Since the majority of bridge loans are paid for by the sale of a home, the likelihood that that home will sell is the primary factor that lenders use to determine the risk of the loan. That being said most lenders will not give bridge loans to borrowers with credit scores less than 650.
For Bad Credit
While most lenders ask for a credit score of at least 650, other lenders place more emphasis on the value of the home that is being sold. Some lenders only ask for a credit score of 550, and there are others who do not check your credit at all. Remember, the lower the credit standards, the more costly the loan. Be wary of any lender that doesn’t ask for a credit check; many lenders who don’t ask for credit checks are predatory.

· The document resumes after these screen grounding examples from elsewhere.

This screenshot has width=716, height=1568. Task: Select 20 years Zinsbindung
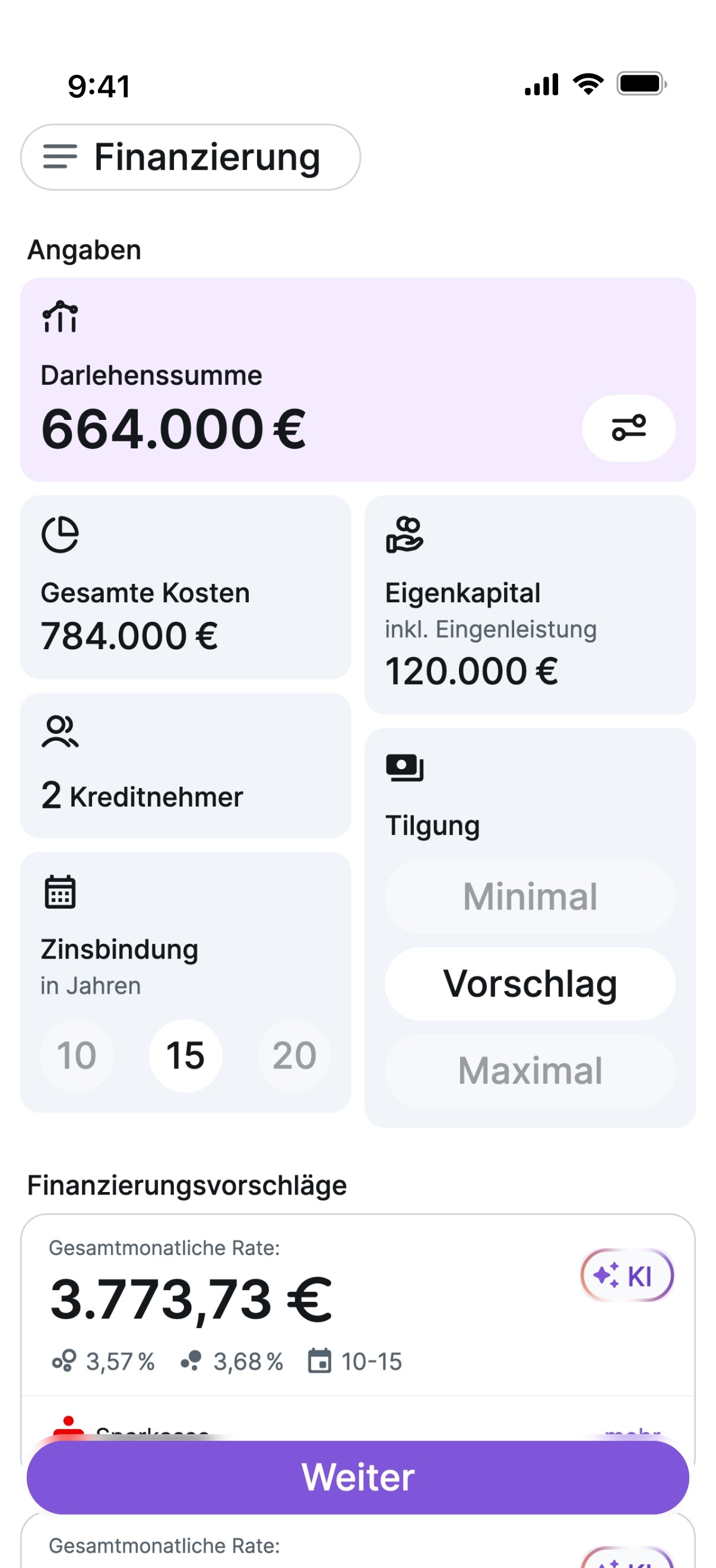tap(294, 1055)
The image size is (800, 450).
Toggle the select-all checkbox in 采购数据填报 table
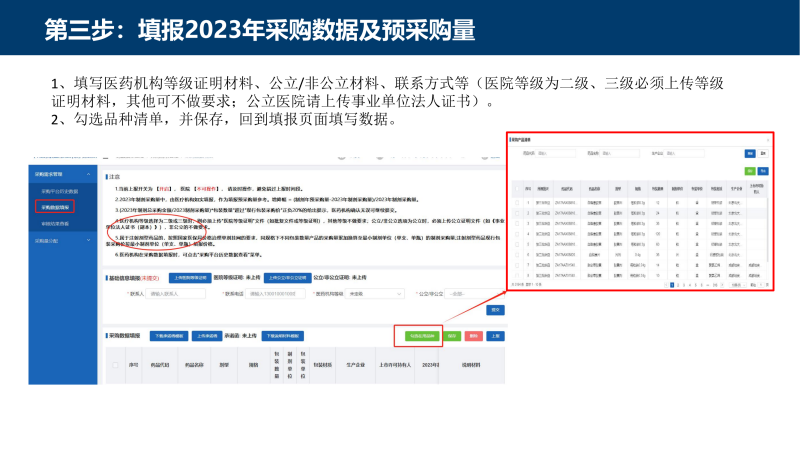pos(115,366)
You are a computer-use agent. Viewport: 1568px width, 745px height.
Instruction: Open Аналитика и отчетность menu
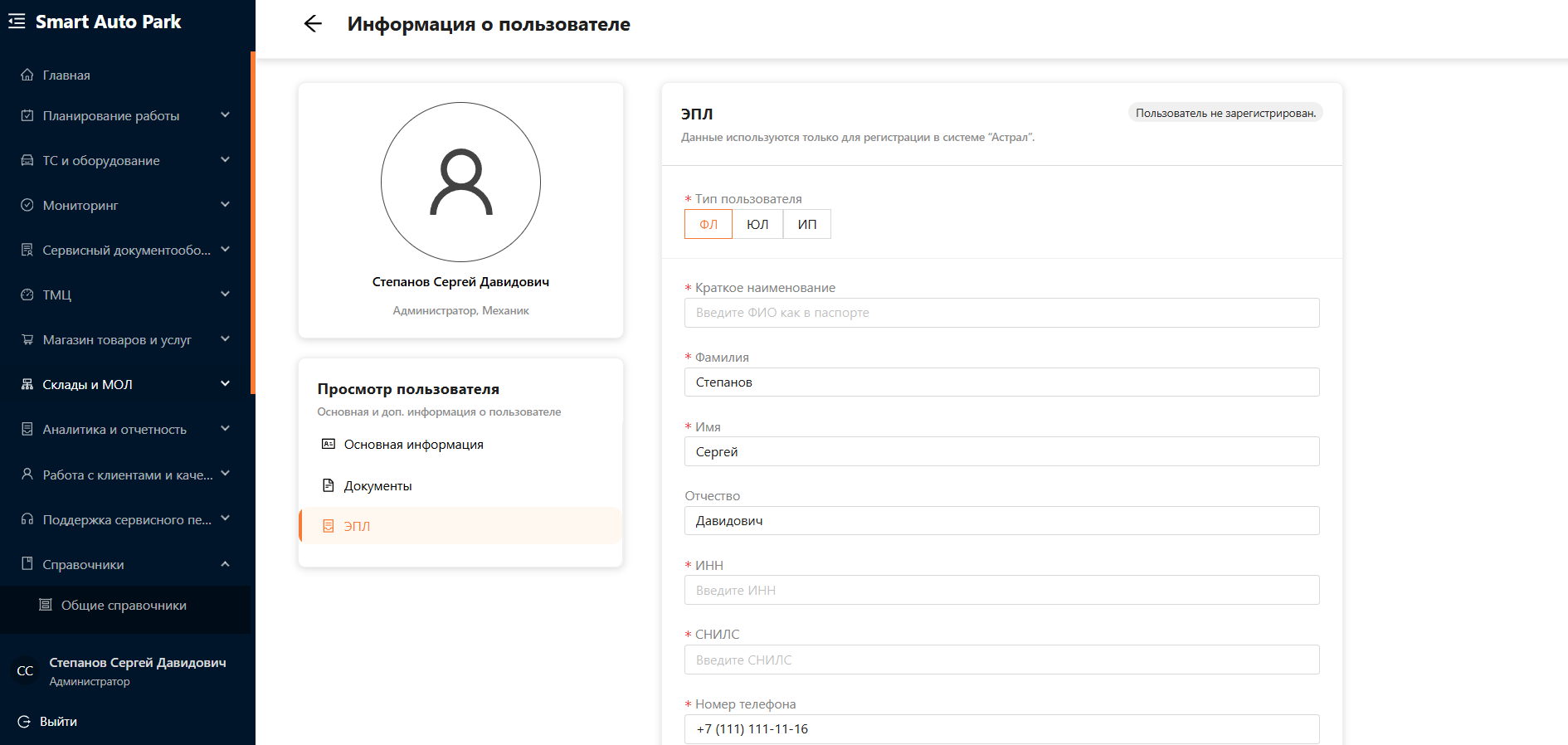(114, 430)
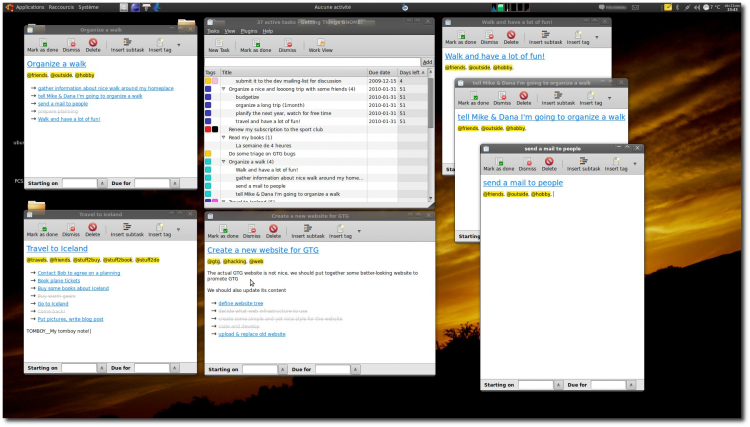This screenshot has height=427, width=750.
Task: Open the View menu in task browser
Action: click(x=230, y=31)
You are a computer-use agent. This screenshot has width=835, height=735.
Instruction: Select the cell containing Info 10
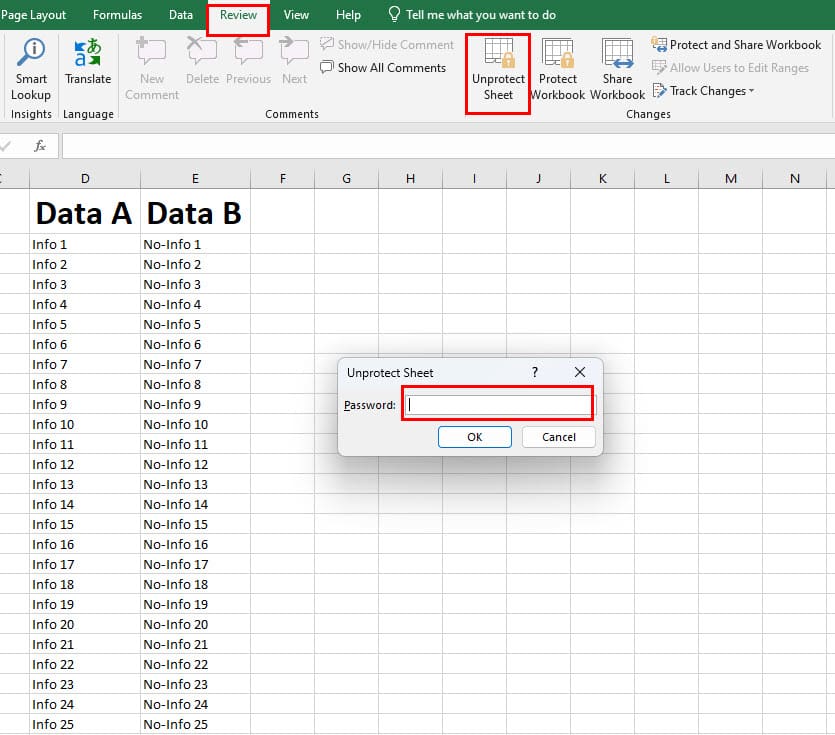(85, 424)
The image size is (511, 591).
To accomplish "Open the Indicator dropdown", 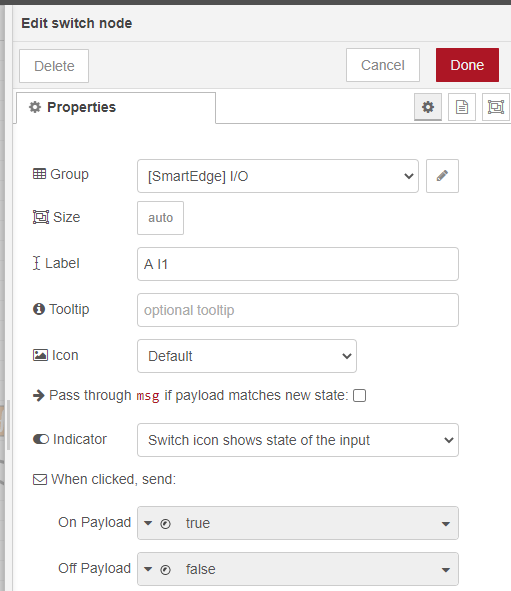I will [298, 440].
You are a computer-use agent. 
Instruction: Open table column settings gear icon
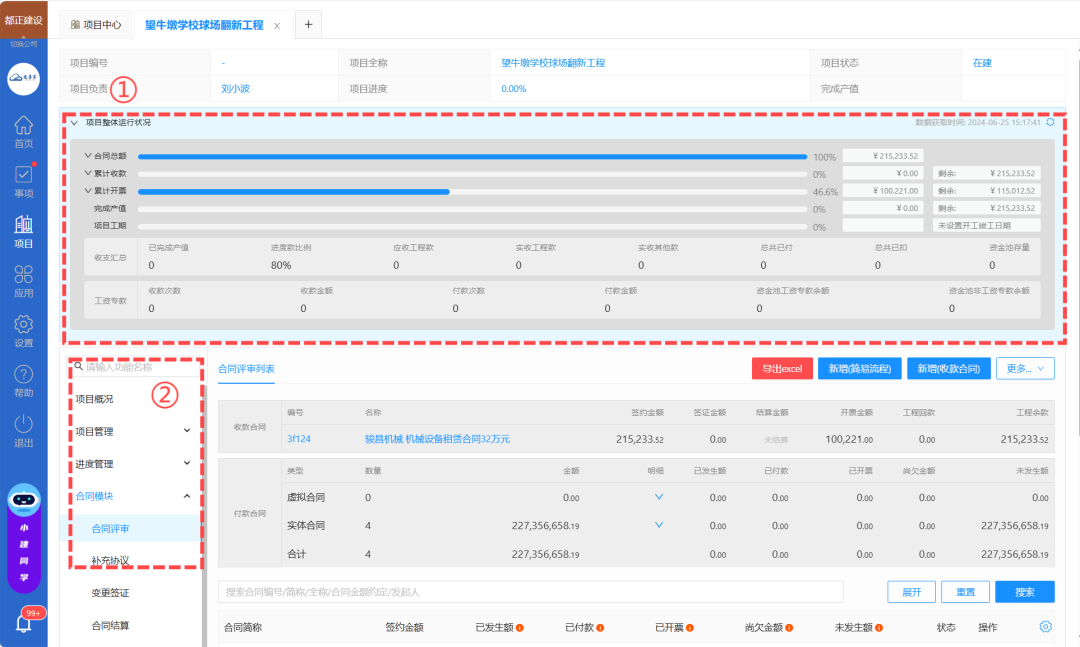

Bridge Loan vs Home Equity Loan
A home equity loan can serve the same function as a bridge loan: a means to get funds to make a down payment before you sell your first home. A home equity loan works in a bit of a different way though. The value of your home is reassessed and then the bank can grant a loan based on the difference between that reassessment and the amount that you currently owe. If it is an option, a home equity loan will be more cost-effective than a residence bridge loan. However, there are some limitations to a home equity loan that a bridge loan avoids. The processing time for a home equity loan is significantly longer than it is for a bridge loan, so there are occasions in which funding is needed quickly, and a bridge loan is the best option. Also, home equity loans can only be for a percentage of the equity on the first home. Sometimes this equity is not enough to cover the down payment on the new mortgage so that a bridge loan would be necessary.
Whether a HEL or a different bridge loan is your best option really depends on your circumstance. Doing lots of research on the difference options can go a long way in making the right choice, and if you still have doubt, talking to an expert on the subject can help you be sure about your decision.